Erstmals ausgetragen hatte der Ahrathon im nördlichen Rheinland-Pfalz zwar einen ausgesprochen regnerischen Start. Eine hervorragende Organisation und das wildromatische Ahrtal machten dieses Manko aber mehr als wett.

Genau genommen ist der Ahrathon eine Schnapsidee. Noch genauer genommen und sich an einem berühmten alten Werbespruch orientierend, entstammt die Idee sogar dem Geist des Weines. Bereits 2008 trafen sich Marc Linden, Michaela Wolf, Jamal Bouhlou und ein paar weitere Freizeitläufer mehr oder weniger zufällig auf dem überregional bekannten Weinfest im ansonsten beschaulichen Heimersheim an der Ahr.

Nachdem man gemeinsam das ein oder andere Gläschen verkostet hatte, kam wie aus dem Nichts die Frage: „Kennst Du eigentlich diesen verrückten Lauf in Frankreich, wo die Leute kostümiert einen Marathon laufen?“.  Ordentlich beschwingt durch die Atmosphäre des Weinfestes war dann der Entschluss, „sowas könnten wir hier im Ahrtal auch mal gut machen“, nicht mehr weit entfernt.

Datenauszüge

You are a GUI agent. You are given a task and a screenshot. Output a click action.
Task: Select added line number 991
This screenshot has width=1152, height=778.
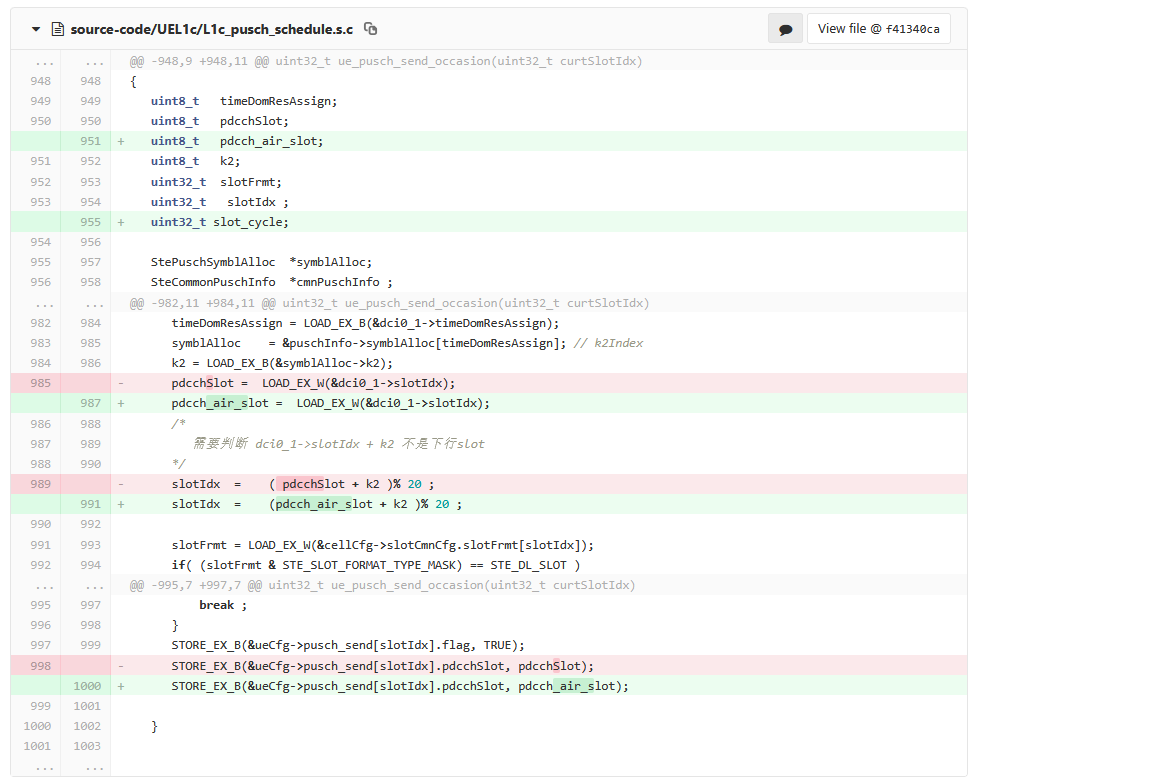point(90,504)
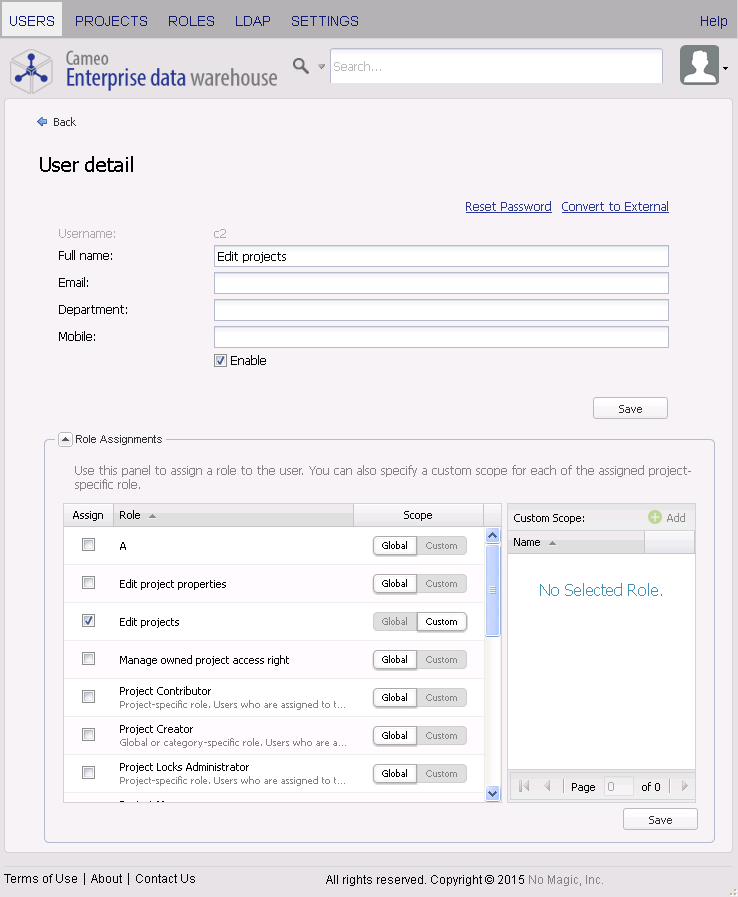Click the Convert to External link
This screenshot has height=897, width=738.
click(615, 207)
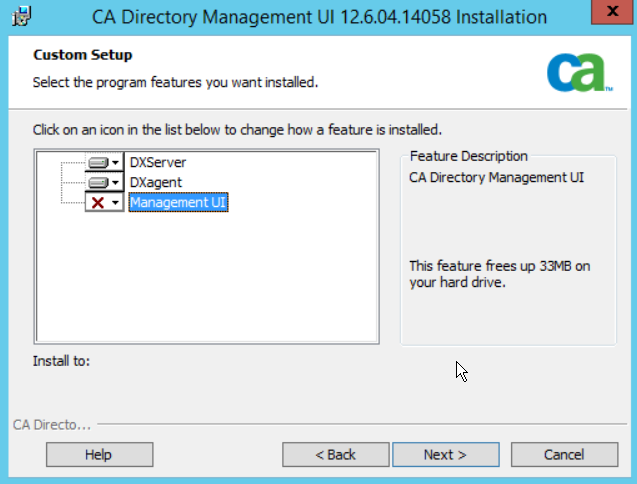Click the Install to label

coord(62,360)
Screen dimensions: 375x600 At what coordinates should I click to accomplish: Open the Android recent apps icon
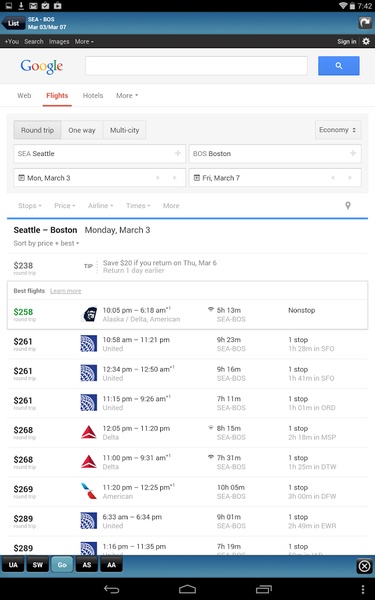264,589
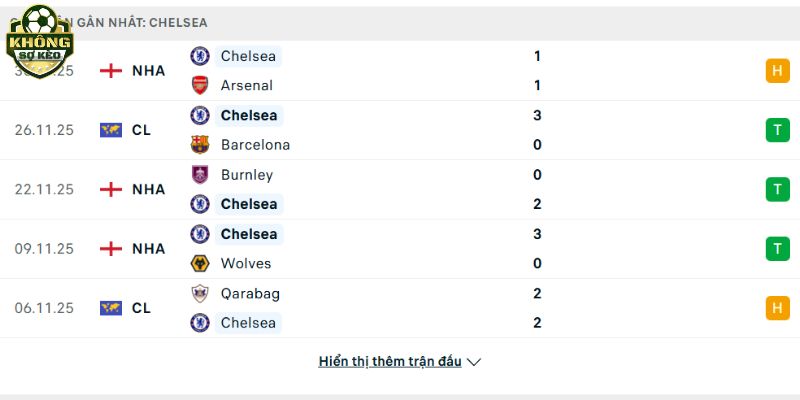Viewport: 800px width, 400px height.
Task: Select the Arsenal team name
Action: [x=246, y=85]
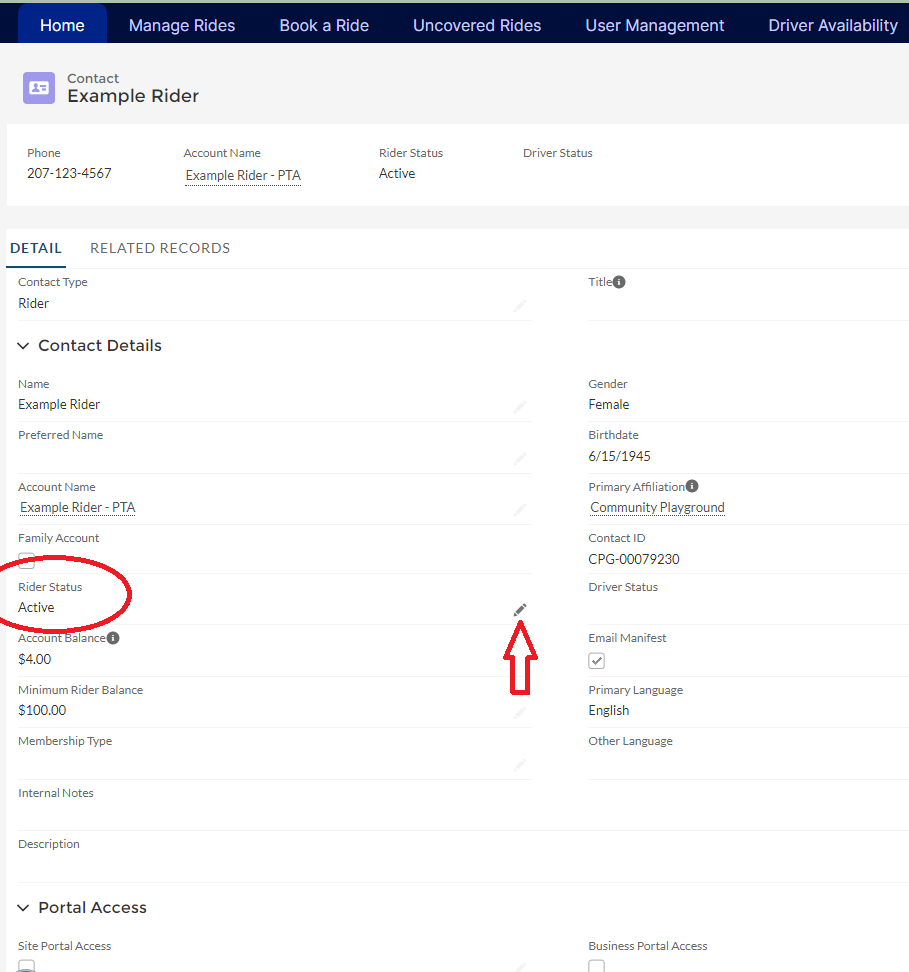The width and height of the screenshot is (909, 972).
Task: Collapse the Portal Access section
Action: tap(24, 908)
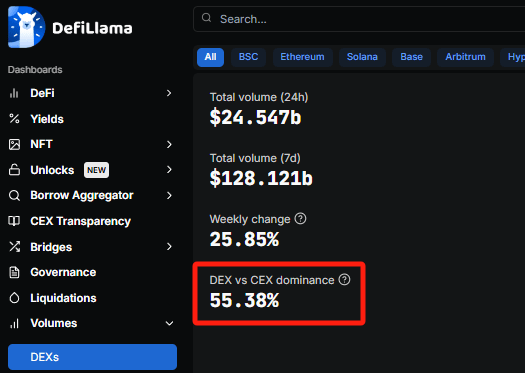The width and height of the screenshot is (525, 373).
Task: Click the Bridges shuffle arrows icon
Action: pyautogui.click(x=14, y=247)

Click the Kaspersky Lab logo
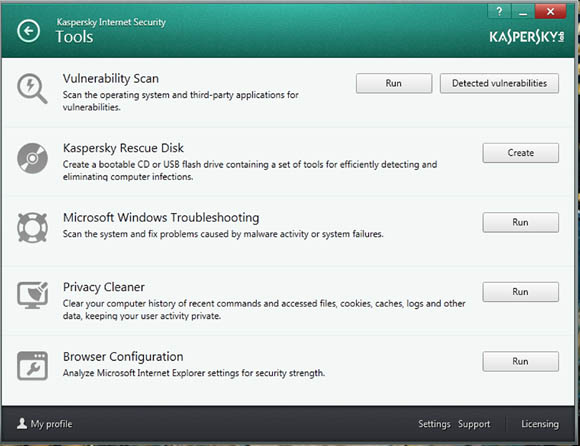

Aufgabe
Schreib den Text über den Ahrathon dort weiter, wo er aufhört. Mit der Liste hat das hier nichts zu tun.

Lösung
Wie das Leben manchmal so spielt, dauerte es dann aber noch einmal mehr als drei Jahre, bis die auf dem Weinfest geborene Idee von den Beteiligten tatkräftig in Angriff genommen werden konnte. Sicherlich nicht ungünstig war die Tatsache, dass die Einen zwischenzeitlich Inhaber eines Weinguts und der Andere Direktor des hiesigen Dorint-Hotels geworden waren.

Glücklicherweise hatte sich 2008 bei der Namenssuche für die geplante Veranstaltung in weinseliger Stimmung der Konsonant „M“ im Wort „Marathon“ in die Buchstabenfolge „Ah“ abgeschliffen, so dass der Name „Ahrathon“ schon feststand.

Relativ schnell wurde klar, dass zur Umsetzung der Idee Leute mit ins Boot mussten, die Erfahrung in der Organisation einer Laufveranstaltung hatten und auch in der Lage waren, die dicken Bretter zur bohren, welche Sportfunktionäre manchmal in petto haben. Mit dem TV06 Bad Neuenahr, dem TuS Ahrweiler und dem LT SV Westum standen nach entsprechenden Gesprächen dann die sportlichen Ausrichter Gewehr bei Fuß und haben, so viel schon mal vorweg, aus dem Stand heraus eine Meisterleistung hingelegt.

Für einen Landschaftlauf ist es sicherlich ungewöhnlich, dass der organisatorische Dreh- und Angelpunkt sich in und an einem Vier-Sterne-Hotel befindet und der Start aus einem kürzlich durch die Stadtväter renovierten und gepflegten Parkgelände, dem Dahliengarten, heraus erfolgt.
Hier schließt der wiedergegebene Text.